In 1962's Aquaman #1, by Jack Miller and Nick Cardy (the ongoing series that Aquaman received after being given a spotlight in Showcase, following decades of being a backup feature in More Fun Comics and Adventure Comics), Aquaman and Aqualad are doing some unusual underwater chores when they are shocked by a series of strange events. First, Topo's tentacles are tied into knots and then a skeleton starts moving on its own! They then discover that they are being moved by the magical powers of a water sprite named Quisp (not the cereal mascot with the same name)!

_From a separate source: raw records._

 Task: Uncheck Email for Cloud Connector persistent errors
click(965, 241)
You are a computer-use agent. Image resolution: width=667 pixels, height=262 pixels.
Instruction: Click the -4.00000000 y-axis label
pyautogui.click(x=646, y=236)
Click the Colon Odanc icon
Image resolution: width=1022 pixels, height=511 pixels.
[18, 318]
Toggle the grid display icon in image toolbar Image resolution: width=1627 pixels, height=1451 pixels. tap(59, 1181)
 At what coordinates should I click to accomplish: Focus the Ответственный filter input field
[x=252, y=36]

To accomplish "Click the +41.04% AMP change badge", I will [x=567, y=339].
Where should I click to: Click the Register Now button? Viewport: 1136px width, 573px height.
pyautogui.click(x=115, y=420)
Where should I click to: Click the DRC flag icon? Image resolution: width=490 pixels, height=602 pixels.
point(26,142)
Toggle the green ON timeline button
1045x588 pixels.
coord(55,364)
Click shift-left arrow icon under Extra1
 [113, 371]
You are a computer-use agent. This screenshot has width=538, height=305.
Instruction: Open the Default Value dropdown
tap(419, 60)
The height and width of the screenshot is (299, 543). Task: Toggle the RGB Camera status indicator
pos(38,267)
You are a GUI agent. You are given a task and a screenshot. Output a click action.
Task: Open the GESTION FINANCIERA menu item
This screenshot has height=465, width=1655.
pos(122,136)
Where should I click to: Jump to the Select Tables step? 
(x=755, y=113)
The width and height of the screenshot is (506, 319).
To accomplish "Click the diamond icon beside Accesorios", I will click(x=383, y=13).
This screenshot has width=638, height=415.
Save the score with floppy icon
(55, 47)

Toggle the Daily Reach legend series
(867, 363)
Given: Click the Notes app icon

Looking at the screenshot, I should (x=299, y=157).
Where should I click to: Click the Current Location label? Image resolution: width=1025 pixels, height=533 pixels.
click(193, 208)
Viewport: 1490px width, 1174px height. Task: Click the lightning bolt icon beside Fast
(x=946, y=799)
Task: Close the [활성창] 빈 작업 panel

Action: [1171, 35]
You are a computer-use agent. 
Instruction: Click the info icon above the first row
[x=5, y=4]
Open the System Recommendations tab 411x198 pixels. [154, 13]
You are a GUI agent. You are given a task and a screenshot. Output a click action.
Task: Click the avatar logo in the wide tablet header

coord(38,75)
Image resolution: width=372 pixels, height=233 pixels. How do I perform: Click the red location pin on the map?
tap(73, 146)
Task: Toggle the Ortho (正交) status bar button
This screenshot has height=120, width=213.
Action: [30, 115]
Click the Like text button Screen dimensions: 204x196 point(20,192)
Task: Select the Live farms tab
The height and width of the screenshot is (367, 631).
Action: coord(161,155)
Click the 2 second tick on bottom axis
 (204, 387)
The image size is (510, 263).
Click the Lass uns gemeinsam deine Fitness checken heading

Like the leprechauns, Quisp nominally is from Earth, but that doesn't really track, right? Later stories have more definitively established him as being an other-dimensional being.

MARTIAN MANHUNTER FINDS HIMSELF STUCK WITH A ZOOK

One of the goofiest stories mentioned here (which is saying a lot), is the introduction of the color-changing creature, Zook, in 1963's Detective Comics #311 (by Jack Miller and Joe Certa). Martian Manhunter faces off against some criminals from another dimension and helps out a police officer from that same dimension. When the lawman came over to our dimension, he accidentally brought a Zook with him and at the end of the issue, when the lawman took the criminals back home, the Zook was left behind, with Martian Manhunter feeling obliged to take care of it...

Zook's not necessarily an imp, per se, but close enough!

FLASH NEEDS TO RAISE MONEY TO PAY BACK MOPEE, WHO GAVE FLASH HIS SUPER-SPEED!

Definitely THE goofiest story on the list is 1966's Flash #197 (by Gardner Fox, Carmine Infantino and Joe Giella), where Flash's powers suddenly start acting up. He is visited by Mopee, his "Heavenly Help-Mate," who reveals that it was HE who made the chemicals splash on to Barry and give him superpowers!

The trick, though, is that Mopee later learned that you can't just use chemicals to give someone powers, as that would be considered an improper gift. They would, instead, have to own the chemicals in question, so it would just be using their own chemicals. So the Flash had to raise the money to buy the chemicals so that he could keep his powers. He succeeded and Mopee was pretty much never mentioned again in the pages of Flash (and DC's Who's Who later wrote him out of continuity period).

Hilariously, the great Sholly Fisch (and the also great Chynna Clugston) did a story in DC Super Friends #11 in 2009 that saw Bat-Mite run afoul of these other imps, with Bat-Mite joking about Green Lantern's lack of an imp, with the Guardians of the Universe suggested as the Green Lantern imp equivalent, but come on, that doesn't count!